(Extracted data)

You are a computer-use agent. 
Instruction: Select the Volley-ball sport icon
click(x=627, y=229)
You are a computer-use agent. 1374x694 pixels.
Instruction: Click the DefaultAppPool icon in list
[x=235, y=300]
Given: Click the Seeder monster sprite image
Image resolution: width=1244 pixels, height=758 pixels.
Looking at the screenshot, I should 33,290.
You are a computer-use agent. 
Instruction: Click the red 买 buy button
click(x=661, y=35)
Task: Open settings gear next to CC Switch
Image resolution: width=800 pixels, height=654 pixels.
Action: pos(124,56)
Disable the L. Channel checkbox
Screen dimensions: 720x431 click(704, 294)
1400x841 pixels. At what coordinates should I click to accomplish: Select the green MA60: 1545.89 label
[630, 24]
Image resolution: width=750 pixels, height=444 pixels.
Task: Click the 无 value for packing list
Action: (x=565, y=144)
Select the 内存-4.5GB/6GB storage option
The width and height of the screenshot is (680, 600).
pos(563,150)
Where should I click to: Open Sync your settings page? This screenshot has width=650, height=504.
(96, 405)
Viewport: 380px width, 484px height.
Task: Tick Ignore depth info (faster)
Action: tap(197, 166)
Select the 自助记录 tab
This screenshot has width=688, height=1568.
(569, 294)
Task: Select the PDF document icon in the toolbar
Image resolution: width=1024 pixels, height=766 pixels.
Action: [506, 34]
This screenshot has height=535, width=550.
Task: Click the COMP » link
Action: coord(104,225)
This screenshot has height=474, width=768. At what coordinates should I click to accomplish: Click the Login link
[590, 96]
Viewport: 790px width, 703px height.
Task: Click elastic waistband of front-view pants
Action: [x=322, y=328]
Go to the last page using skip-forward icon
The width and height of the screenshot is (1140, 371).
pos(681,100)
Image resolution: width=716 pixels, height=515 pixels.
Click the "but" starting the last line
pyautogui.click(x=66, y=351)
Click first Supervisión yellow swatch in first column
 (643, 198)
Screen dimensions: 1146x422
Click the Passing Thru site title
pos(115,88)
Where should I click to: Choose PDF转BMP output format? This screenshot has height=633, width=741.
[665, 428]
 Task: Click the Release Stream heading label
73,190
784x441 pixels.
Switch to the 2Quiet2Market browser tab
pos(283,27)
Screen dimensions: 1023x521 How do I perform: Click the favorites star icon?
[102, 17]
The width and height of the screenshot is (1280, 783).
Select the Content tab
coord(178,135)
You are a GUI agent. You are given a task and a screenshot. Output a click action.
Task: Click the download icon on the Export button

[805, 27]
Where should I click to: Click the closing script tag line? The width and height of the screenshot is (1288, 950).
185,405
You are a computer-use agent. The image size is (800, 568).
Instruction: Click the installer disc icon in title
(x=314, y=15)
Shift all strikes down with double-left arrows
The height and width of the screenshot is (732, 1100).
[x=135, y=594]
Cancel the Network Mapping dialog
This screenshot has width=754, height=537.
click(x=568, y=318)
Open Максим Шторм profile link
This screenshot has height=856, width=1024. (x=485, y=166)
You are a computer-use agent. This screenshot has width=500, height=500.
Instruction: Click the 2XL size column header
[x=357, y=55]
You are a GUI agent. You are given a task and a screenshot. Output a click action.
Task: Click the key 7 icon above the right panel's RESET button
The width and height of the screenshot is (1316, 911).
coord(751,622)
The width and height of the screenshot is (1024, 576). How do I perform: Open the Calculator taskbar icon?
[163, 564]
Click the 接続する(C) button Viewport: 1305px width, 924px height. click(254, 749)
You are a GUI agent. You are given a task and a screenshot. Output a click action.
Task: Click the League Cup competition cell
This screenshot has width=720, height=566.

(End Extracted data)

**Task**
Starting with the first line of the records above, give back each line exactly until the line with "Task: Open settings gear next to CC Switch" has been given as well.

**Result of the task**
You are a computer-use agent. 
Instruction: Select the Volley-ball sport icon
click(x=627, y=229)
You are a computer-use agent. 1374x694 pixels.
Instruction: Click the DefaultAppPool icon in list
[x=235, y=300]
Given: Click the Seeder monster sprite image
Image resolution: width=1244 pixels, height=758 pixels.
Looking at the screenshot, I should 33,290.
You are a computer-use agent. 
Instruction: Click the red 买 buy button
click(x=661, y=35)
Task: Open settings gear next to CC Switch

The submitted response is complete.